That stubborn look appeared in his valet's eye. "No one will be taking notice of only me."

It took no effort for Phileas to manage a second wan smile. "You underestimate yourself, even more often than I do." Then he sobered and looked back to the envelope in his hand. "Tell the driver I'll be out directly."

Phileas sensed his hesitation, but kept his eyes focused on the flames until he heard the door close again. There was a good possibility that Passepartout would follow him to the palace in a second coach - was he to forbid the man that? Passepartout knew when to observe the spirit of the command and when to precisely execute only the letter of the wording, to the final vowel. It was a rare gift to find in a valet and even rarer in a friend; to punish him for such prescience would be sheer stupidity.

Passepartout could be relied upon to do what needed to be done.
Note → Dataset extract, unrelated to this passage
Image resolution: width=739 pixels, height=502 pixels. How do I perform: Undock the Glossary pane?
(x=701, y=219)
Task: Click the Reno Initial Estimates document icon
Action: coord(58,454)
It would be no small comfort to expect his valet would be waiting beyond the palace gates, hat held respectfully against his chest, expressions of sympathy kept to a minimum, and knowing to the very second how soon the Aurora could be ready for the necessary trip to Paris.

There were others to be told, Verne foremost among them.

There was the letter - he tapped it against his hand. Was this how it had happened with his father when Erasmus had died, the official audience with Her Majesty? Had two sentences, sufficient unto themselves, preceded his return to London?

The door opened again. "Master?"

Passepartout was standing at the door with his cane and gloves. "The carriage, master."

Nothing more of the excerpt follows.